A gun fight breaks out in the trailer next to Eck's trailer which sparks a fire.  Eck takes some LSD he was given by a Swiss colleague.  Paul Eck and Robert fly away in Robert's plane.

ANALYSIS
There are many references to genocide in this novel.  Eck visits both a Jewish and a Serbian cemetery.  He also sees a former concentration camp, a Swastika, and a racist meeting in his journeys.  Paul Eck clearly feels guilty about the crimes of Nazis and the Bosnian Serbs.  Eck mentions that he feels like the stains of the past are haunting him presently when he discusses cleaning up his mother's blood.  I believe the purpose of the thematic inclusion of wartime material is to emphasize that the aftermath of genocide still haunts Europe.
Some silverfish infest Eck's trailer.  Although they appear to fall with gravity after the murder is resolved, Eck sees them the next day when he opens the Bible, which he falsely swore on earlier in the novel.  He leaves the trailer where the silverfish are contained.  The silverfish resemble most closely his conscience, and after the trailer park burns down, it is implied that Eck feels relieved as he hallucinates becoming one with the birds under the influence of LSD.
Throughout the novel, Eck experiences many discomforts within his body.  The reaction of his body to alcohol, and drugs, is well documented.  Every stomach ache Eck endures in The Lake is well documented and it is clear that he likes to tense his abs, and feel warm and full.  Why Roth shared these facts about Eck, I don't know.  To be honest, spending so much time as a reader swimming around inside of Eck's body as well as spotty translation made this book sort of dull for me.  Next week, I promise by book will not have anything to do with genocide, as that seems to be a recurring theme in my selections.

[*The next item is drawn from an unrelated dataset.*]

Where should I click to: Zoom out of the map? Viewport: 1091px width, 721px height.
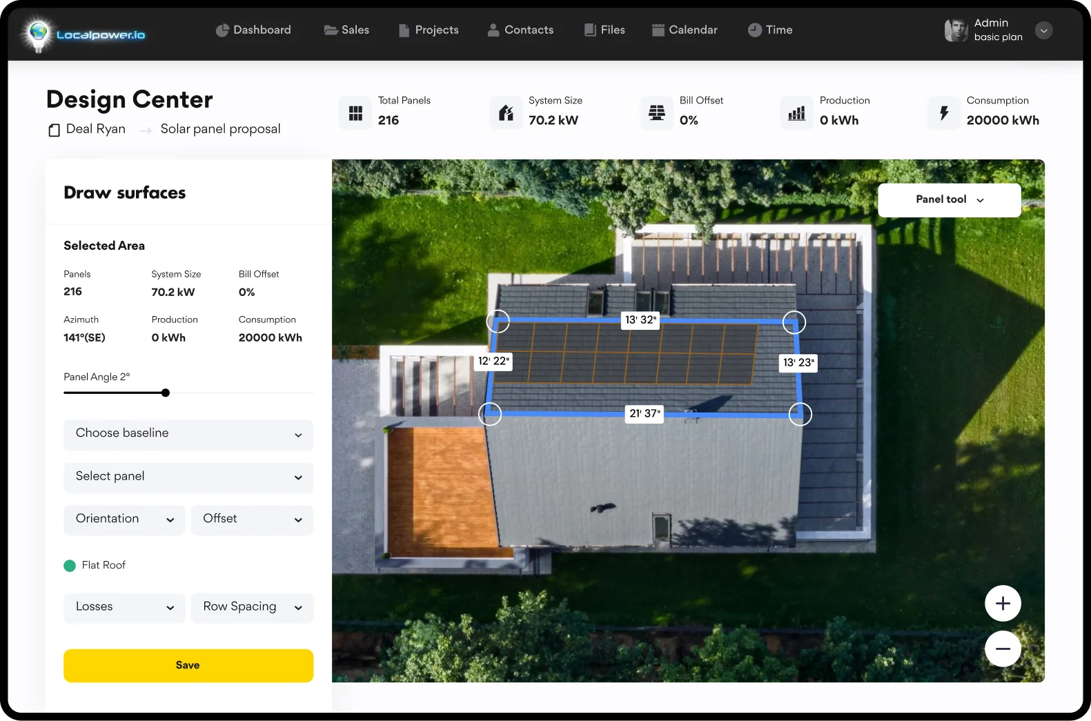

  • pharmaceutical representative goes on trip to sell prescription drugs
  • the representative's estranged father is secretly involved in the illegal gun trade
  • the representative's father is murdered and the representative becomes a suspect
  • the police discover that the representative's father was murdered by someone involved in the illegal gun trade


SOURCE
Roth, Gerhard. The Lake. Trans. Michael Winkler. Riverside, CA: Ariadne, 2000. Print. Book about a man suspected of killing his estranged father.